According to the Florida Department of Health, there have been 65 cases of Vibrio vulnificus infection and 11 deaths in the state this year as of Oct. 19. Throughout the entirety of 2021, there were 34 cases of the infection and 10 deaths reported across the state.
Of those 65 cases, 29 were confirmed in Lee County alone, prompting the Florida Department of Health to warn residents of the risks posed by Vibrio vulnificus on Oct. 3.
Collier County, which is located just south of Lee County, has also recorded three confirmed cases of the infection.
The increase in the number of cases of the infection is being driven by flood and standing waters following hurricane Ian, the Category 4 storm that hit on Sept. 28, according to officials.
Vibrio vulnificus infection is a bacterium that occurs naturally in warm brackish water, which is a mixture of fresh and salt water.
It is part of a group of vibrios that are called “halophilic” because they require salt, according to officials. Infections, while rare, can be caused after bacteria enter the body through fresh open cuts or scrapes.
According to the Centers for Disease Control and Prevention (CDC), Vibrio vulnificus infections can be life-threatening, and many people who are diagnosed with the infection require intensive care or, in some cases, limb amputations if the infection enters the bloodstream and causes sepsis.
Roughly one in five people with this infection die, according to the CDC, sometimes within just days of displaying symptoms.
Immunocompromised at Increased Risk
Symptoms include watery diarrhea, stomach cramping, nausea, vomiting, and fever.

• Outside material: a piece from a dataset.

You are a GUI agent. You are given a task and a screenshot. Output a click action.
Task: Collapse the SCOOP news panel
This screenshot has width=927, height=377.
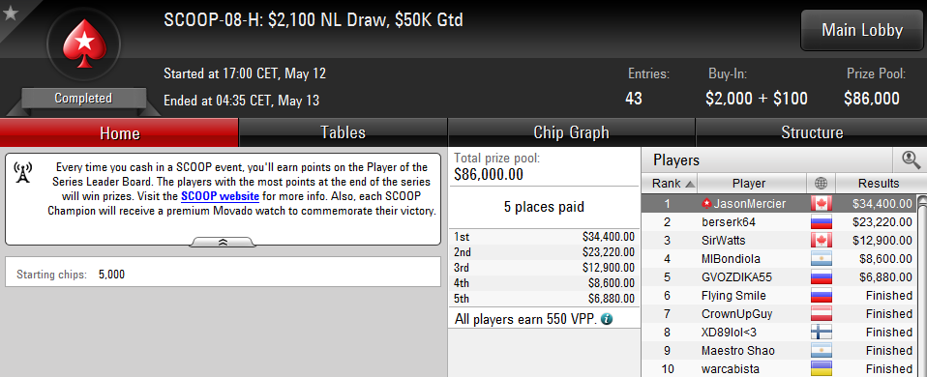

Individuals suffering from a bloodstream infection may additionally exhibit chills, dangerously low blood pressure, and blistering skin lesions.
Those with wound infections may also experience redness, pain, swelling, warmth, discoloration, and discharge.
While anyone can get sick from vibriosis, individuals who are immunocompromised are at higher risk of severe illness and death from the infection, according to the CDC. That includes people who have chronic liver disease or those who take medications that lower the body’s ability to fight germs.
Vibrio vulnificus is not spread person-to-person.
The CDC estimates that 80,000 people become sick with vibriosis, and 100 people die from their infection in the United States annually.
On Monday, a spokesperson at the county health department told the BBC, “The Florida Department of Health in Lee County is observing an abnormal increase in cases of Vibrio vulnificus infections as a result of exposure to the floodwaters and standing waters following Hurricane Ian.”
The spokesperson also urged residents to “always be aware of the potential risks associated when exposing open wounds, cuts, or scratches on the skin to warm, brackish, or salt water.”
“Sewage spills, like those caused by Hurricane Ian, may increase bacteria levels,” the statement continued. “As the post-storm situation evolves, individuals should take precautions against infection and illness caused by Vibrio vulnificus.”
Anyone who may have been exposed to Vibrio vulnificus and is experiencing symptoms is being urged to seek immediate medical attention.